As a new homeowner, I have never heard of a material known as house wrap until recently. I did not deal with the construction aspect of my home because I was not interested, so I was not familiar with house wrap at the time. Nowadays, I am more interested in renovating and remodeling my home, so I have become more familiar with house wrap.
If you are unfamiliar with this material, I have put together a guide that tells you everything you need to know about house wrap. This way, you can decide if you want to add this material to your home.
What Is House Wrap?
House wrap is a synthetic material that is placed over the sheathing and behind the siding of a house. It is made of thin, lightweight material, but this material is strong enough to help protect any home from damage. Nowadays, house wrap is a replacement for asphalt-treated paper.
What Is The Purpose Of House Wrap?
The purpose of house wrap is to keep drafts, mold, and moisture out of the house. Think of house wrap as an extra layer of protection between the siding and sheathing. If installed and sealed properly, house wrap can be used as a barrier against rain and wind.
I have also learned that house wrap helps my home meet the International Building Codes requirements for exterior walls. The International Building Codes require exterior walls to provide a weather-resistant barrier that protects the home against drafts and water damage.
Basically, I would not skip over installing house wrap if I were buying or building a new home. If my home is protected against the weather, then I can take comfort in knowing my family is protected against mold and cold air.
The Benefits of Using House Wrap
If you are like me, you may not have thought about house wrap in the past. It was just another aspect of the home that would be taken care of by the renovation or construction crew.
When I became a homeowner and had to look into protecting my home, I quickly learned the benefits of using house wrap!
1. Efficient HVAC Systems
The HVAC systems that have to overwork to heat a home may not last as long as other systems. By keeping the wind and rain out of the home, my HVAC system does not have to work harder to keep my house warm.
2. Energy-Efficient Solution
House wrap is an energy-efficient solution because it keeps the cold air out of the home. Remember, the HVAC system is not overworking to heat your home. This has helped to lower my utility bills during the colder months.
3. Prevents Moisture Infiltration
I have noticed my home feels healthier and safer thanks to the prevention of issues related to moisture infiltration. The lack of moisture prevents mold from growing and causing illness. In addition, it prevents wood from rotting and causing a safety hazard.
4. Seals Air Leaks
There is nothing more frustrating than turning up my heat and still feeling cold, but this is what happens when there are air leaks in any home. A house wrap acts as a barrier against drafts, protecting many homes from cold air leaks.
5. Increases Property Value
If I decide to move into a new place, I am adding a house wrap to my wishlist for my new home. Other people may want house wrap and insulation in their new home, so you can increase your property value by installing house wrap.
Is House Wrap Necessary?
House wrap is considered a home addition, which means there are homes that are not protected by house wrap. However, I have learned that house wrap is a necessary addition for all homes.

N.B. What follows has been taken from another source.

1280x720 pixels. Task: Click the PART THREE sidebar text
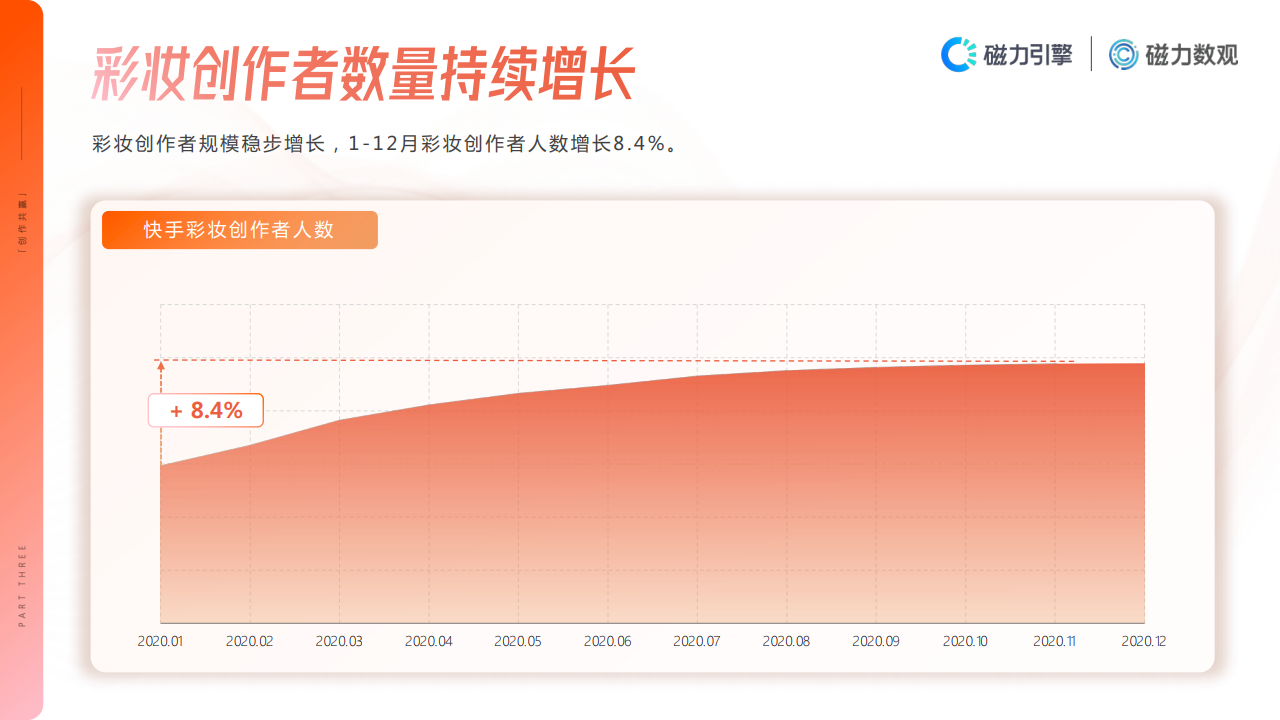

What seems like a time-consuming project can prevent an uncomfortable environment, higher utility bills, and weather damage.
While it may seem like house wrap is only necessary for areas with a lot of rain and humid climates, it is a necessary addition for homes in any climate. Even the smallest air or water leak can lead to mold or water damage over time.

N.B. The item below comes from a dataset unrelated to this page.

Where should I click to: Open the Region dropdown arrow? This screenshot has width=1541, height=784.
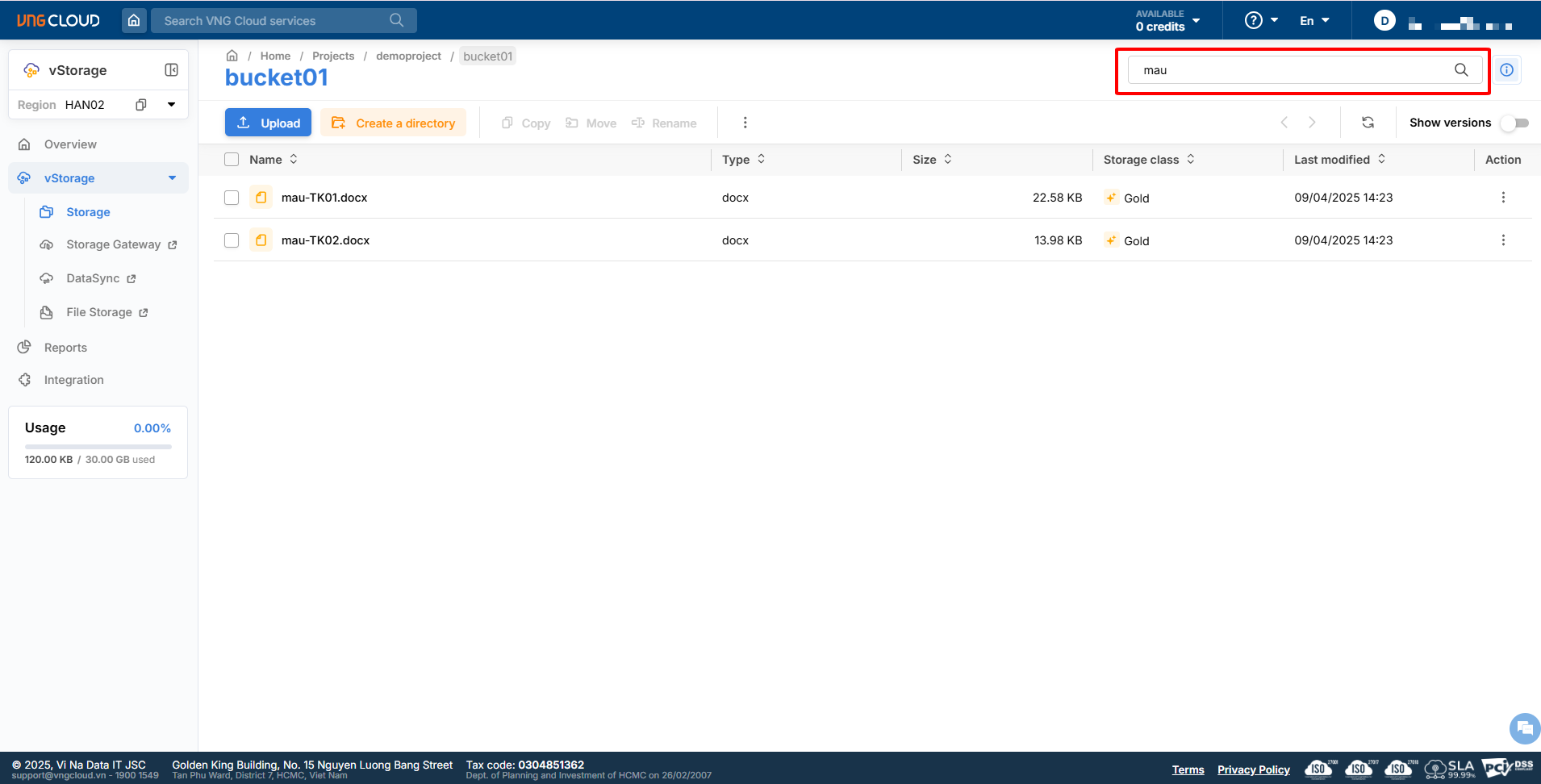(171, 105)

Personally, I would rather play it safe by adding this weather and moisture barrier to my home.
Does Water Get Behind Vinyl Siding?
Vinyl siding is a waterproof material that keeps water from flowing toward your exterior. However, water may flow through a small crack or gap in the vinyl siding.
I have done some research and found that vinyl siding is not affected by water flowing behind it. Nevertheless, it is best to take care of the problem before too much water flows to the exterior and causes water damage. The best way to take care of it is to prevent it from happening in the first place.

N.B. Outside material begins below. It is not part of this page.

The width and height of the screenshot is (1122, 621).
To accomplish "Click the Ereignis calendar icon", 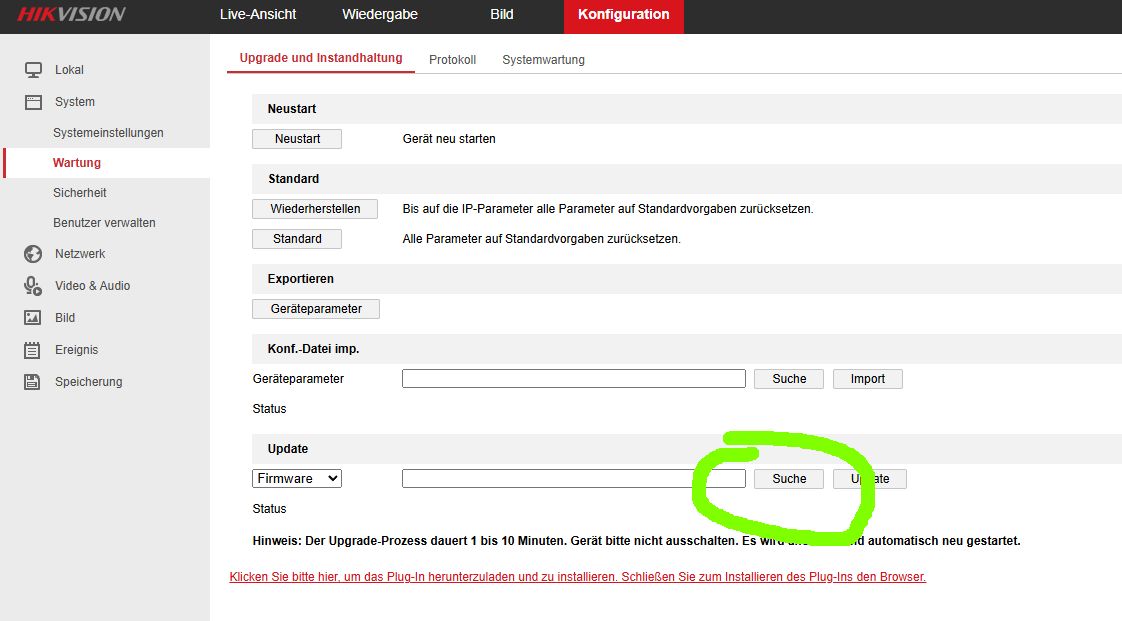I will [33, 350].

When the temperature drops, you may put up heavy curtains to ensure cold air does not leak into your home. The curtain is an extra layer of protection from the cold. My home is insulated, but I may still add heavier curtains to ensure my family is not cold at night.
Installing house wrap is similar to hanging those heavy curtains. Just as the curtains protect your home from the cold, the house wrap protects your home from water damage. Vinyl siding is strong enough to withstand water flowing behind it, but the house wrap keeps the water from damaging your exterior.
Can Tar Paper Be Used As House Wrap?
When I researched various materials used for house wrap, I noticed tar paper on the list. Tar paper is a heavy-duty material that can be used as house wrap, but it is best to weigh the pros and cons of using this material as house wrap before settling on it.
Tar paper is a thick, heavy paper that is durable enough to withstand high moisture levels. However, the cold, wind, and sun may cause this material to crack and deteriorate over time.
Overall, tar paper is actually better for interior walls instead of your exterior, but you do have the option of using tar paper as your house wrap. It is best to make the decision based on your home and environment. You can also find instructions on how to properly install tar paper on your siding.
Now that you have learned about house wrap, it is time to decide if you want to add this material to your home. I recommend adding house wrap because it increases your protection against the weather, moisture, and mold. This way, you can take comfort in knowing your home is safe, healthy, and comfortable all year round.